Neue Unverschämtheiten-betr.: "Gorbatschow will kein Deutscher werden" und "Vier plus zwei", taz vom 22.2.90, "Teutomanie und Pascals Gesetz", taz vom 23.2.90

betr.: „Gorbatschow will kein Deutscher werden“, und „Vier plus zwei“, taz vom 22.2.90, „Teutomanie und Pascals Gesetz“, taz vom 23.2.90

Er scheint sich doch noch jedesmal über den Tisch ziehen zu lassen: Jetzt redet er davon, „die Deutschen“ hätten selbst zu bestimmen, wann und wie „ihre Vereinigung“ vor sich gehen solle. Als ob denn diese „Vereinigung“, diese Schaffung eines vierten Reichs, irgendwie legitim oder gar positiv wäre. Ist doch in Westeuropa (wo Italien nicht einmal mehr ein läppisches Tempolimit allein regeln darf), und mittlerweile auch im glorreich „reformierten“ Osten die BRD-Vorherrschaft schon drückend genug. (...) Vor allem aber - und das verkennen Gorbatschows Äußerungen völlig - hat das Projekt des DDR-Anschlusses mit deutscher „Selbstbestimmung“ nicht das geringste zu tun, wie Serge Christophe Kolm (taz 23.2.) überzeugend herausgearbeitet hat. Denn das Selbstbestimmungsrecht ist ein Recht gegen eine zwangsweise Vereinigung oder Vereinnahmung, nicht aber ein Recht auf Zusammenschluß beziehungsweise Annektiertwerden. Sofern jedoch letzteres von der betroffenen Bevölkerung gewollt wird - etwa 1935 im Saargebiet, wo in „freier und demokratischer Abstimmung“ 80 Prozent dafür waren - ist es nicht Ausdruck, sondern Aufgeben des Selbstbestimmungsrechts!

Aber nicht nur hier irrt der Generalsekretär: Anstatt unverbindlich davon zu künden, die Errichtung des vierten Reichs solle in einem „gesamteuropäischen Friedensprozeß“ stattfinden, hätte er - wenn er schon damit anfängt, europäische Nachkriegsgrenzen zur Disposition zu stellen - wenigstens zwei dafür unverzichtbare Mindestbedingungen konkret benennen müssen. Nämlich erstens die Fortschreibung der Vier-Mächte-Verantwortung, von deren - widerruflicher Zustimmung jegliche Form „deutscher Einheit“ zwischen BRD und DDR abhängig sein muß, und zweitens die vorherige Auflösung von Bundeswehr und NVA sowie den endgültigen Verzicht auf jede Spielart einer anderen (gesamt)deutschen Armee. (Erst dann würde es übrigens Sinn machen, die westalliierten und sowjetischen Truppen sukzessive, bis auf ein paar symbolische Kontingente, abzuziehen.)

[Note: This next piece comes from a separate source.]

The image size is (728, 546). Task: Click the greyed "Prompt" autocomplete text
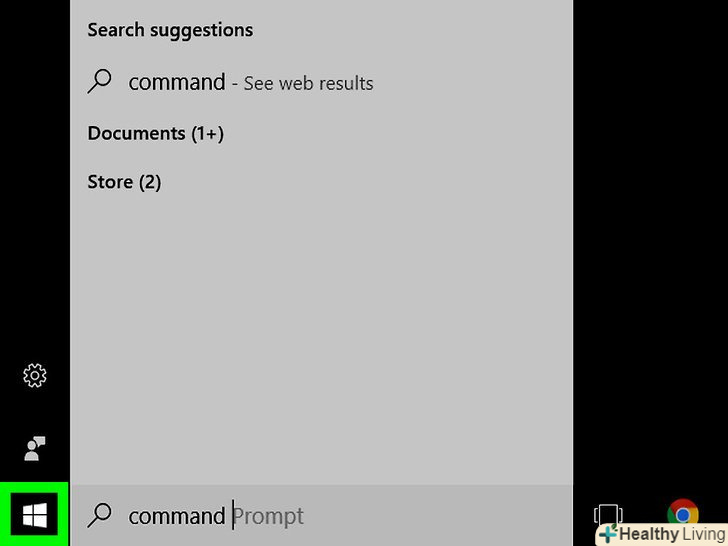click(x=269, y=516)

So aber verzichtet Gorbatschow aus lauter Furcht, „zu spät zu kommen“ und „vom Leben bestraft zu werden“ auf eine politische Gestaltung, die durchaus noch möglich wäre, und kommt damit natürlich mal auf jeden Fall zu spät: Aus lauter Furcht vor einer möglichen Niederlage kapituliert man lieber von Anfang an! Es ist, neben der grenzenlos manipulierbaren und desorientierten DDR-Bevölkerung, vor allem diese hilflose, unter den Vielgeschmähten Gromyko und Breschnew völlig undenkbare, Appeasementpolitik der Sowjetunion, die den BRD-Imperialismus zu immer neuen Unverschämtheiten ermuntert.

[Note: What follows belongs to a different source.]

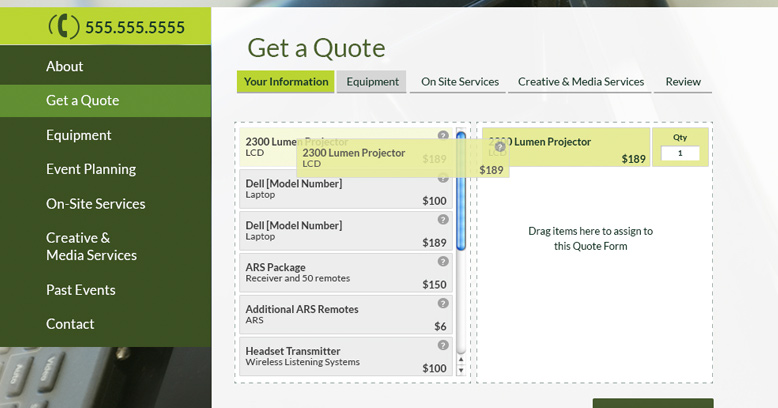This screenshot has width=778, height=408.
Task: Click the phone icon beside 555.555.5555
Action: tap(64, 27)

Jüngster Coup ist die bodenlos freche Anspruchskampagne ehemaliger Haus- und Grundeigentümer auf Wiedererlangung „ihres“ Besitzes, die die DDR bereits vor Einführung der totalen Schweineherrschaft, pardon: Marktwirtschaft, mit dem VermieterInnen-Terror bekannt macht. Daß man sich dort panisch-defensiv in „Mietervereinigungen“ flüchtet, mit der Hoffnung auf Gnade und eine neue Duschkabine seitens des Ausbeuterpacks in spe, anstatt das einem seit Jahrzehnten gehörende Volkseigentum nun auch sich praktisch anzueignen, zeigt drastisch, daß der rasante Umsturz der DDR eines mit Sicherheit nicht gewesen ist: nämlich eine demokratische Revolution!